Most probably, you can try. urtwn(4) driver also exist in FreeBSD. If there are some issues I think you can ask kevlo@


----------



## ronaldlees (Aug 1, 2015)

Thanks for the quick reply again.  Well - I'll give it a try.  I'm running my C1 as a sort-of-kind-of homemade tablet with NiMH batteries, and luvin it. It's too bad that the XU3 and XU4 are completely different chips than the C1.  I'd love to get the XU4 running on one of the BSDs as well. NetBSD's port is not quite working yet for  the XU4.  The C1 port is nice though.


----------



## G.B. (Sep 15, 2015)

ronaldlees said:


> Thanks for the quick reply again.  Well - I'll give it a try.  I'm running my C1 as a sort-of-kind-of homemade tablet with NiMH batteries, and luvin it. It's too bad that the XU3 and XU4 are completely different chips than the C1.  I'd love to get the XU4 running on one of the BSDs as well. NetBSD's port is not quite working yet for  the XU4.  The C1 port is nice though.



FYI: Commit r278599 MFC'ed support for the Exynos 5420 to the kernel, which then made it in to 10.2-RELEASE.  The XU3 and XU4 are Exynos 5422-based, and as far as I can tell the only major difference is the amount of RAM.  There's no pre-built image for the EXYNOS5420 kernel config on FTP, but a custom kernel build w/ minor patches (<10 lines) and some boot loader tinkering got me a working serial console boot on my XU4.  I'll keep prodding at it, and hopefully submit patches once I can get HDMI output working.  In short: the XU3 and XU4 aren't too far away.


----------



## ronaldlees (Sep 19, 2015)

> I'll keep prodding at it, and hopefully submit patches once I can get HDMI output working. In short: the XU3 and XU4 aren't too far away.

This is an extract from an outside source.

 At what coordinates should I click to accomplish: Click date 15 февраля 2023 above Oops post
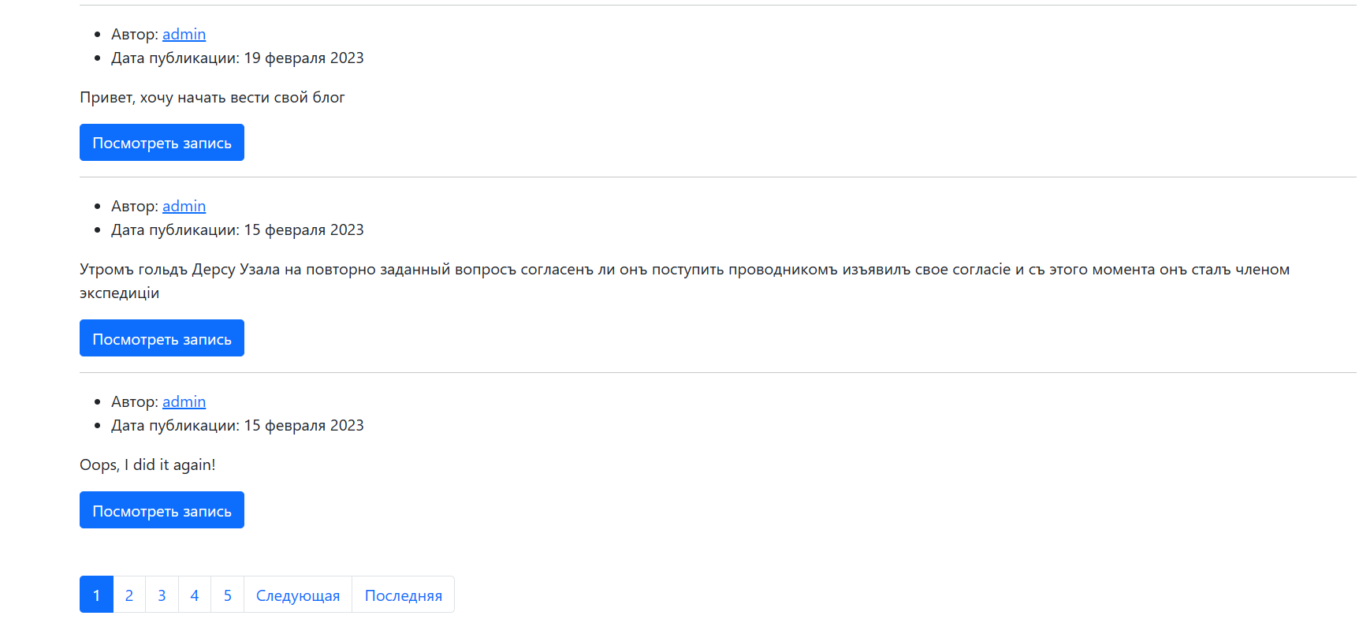click(303, 425)
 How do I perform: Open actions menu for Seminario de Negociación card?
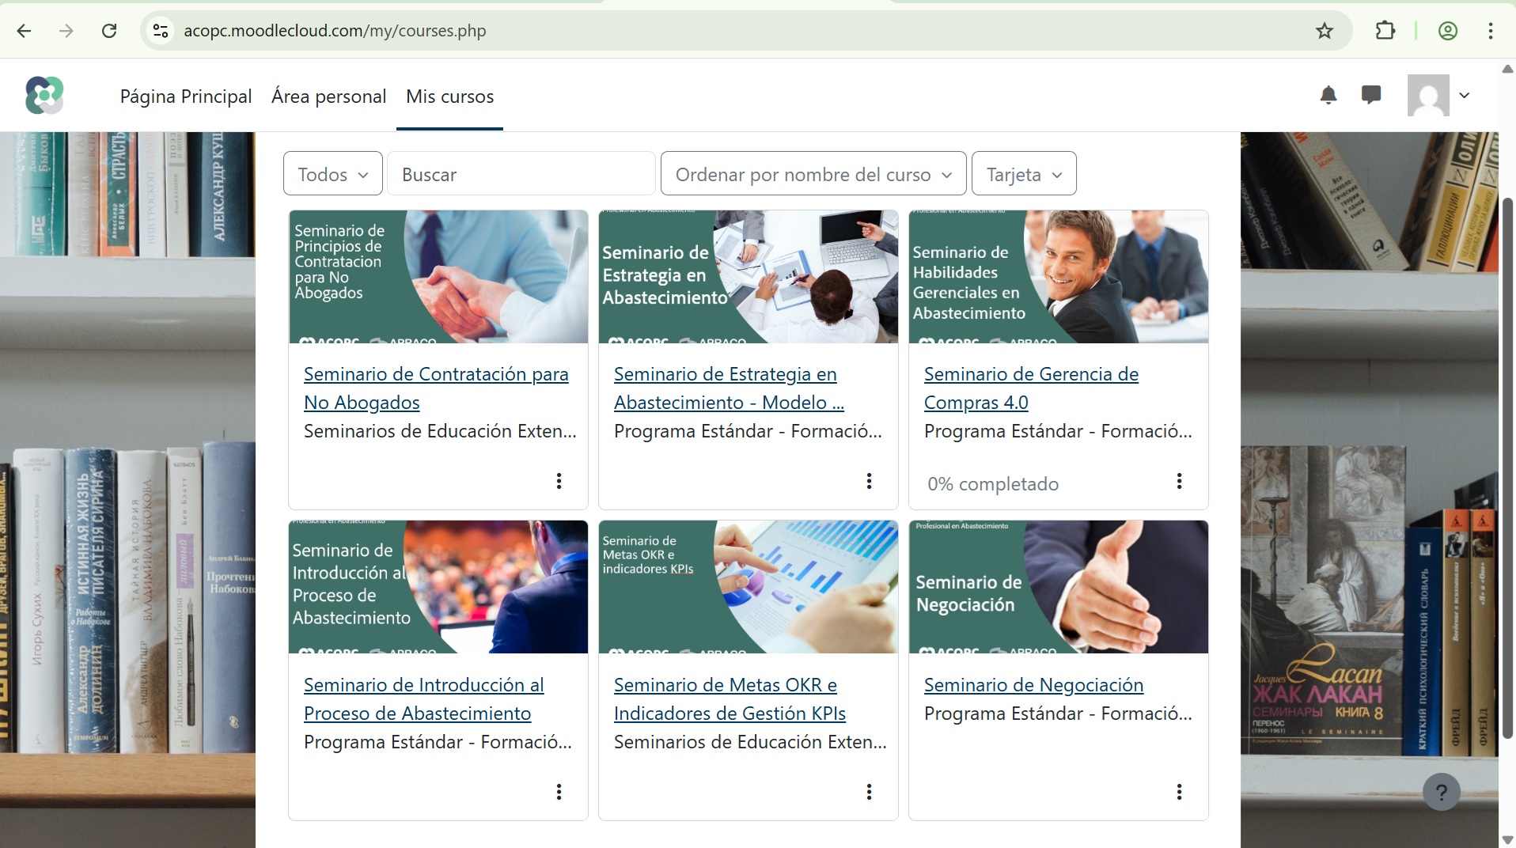(x=1179, y=792)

That sounds good.  I love using the C1 (AMLogic 805), and now have a C1+ as well.  Both work very nicely with NetBSD and also with NAS4Free. They are workable tools due to their speed and higher capacities relative to rpi/rpi2/ and beagle.  XU4 is even better. Hey - maybe FreeBSD can have the XU4 before they do!


----------



## hatrix (Oct 16, 2015)

G.B. said:


> FYI: Commit r278599 MFC'ed support for the Exynos 5420 to the kernel, which then made it in to 10.2-RELEASE.  The XU3 and XU4 are Exynos 5422-based, and as far as I can tell the only major difference is the amount of RAM.  There's no pre-built image for the EXYNOS5420 kernel config on FTP, but a custom kernel build w/ minor patches (<10 lines) and some boot loader tinkering got me a working serial console boot on my XU4.  I'll keep prodding at it, and hopefully submit patches once I can get HDMI output working.  In short: the XU3 and XU4 aren't too far away.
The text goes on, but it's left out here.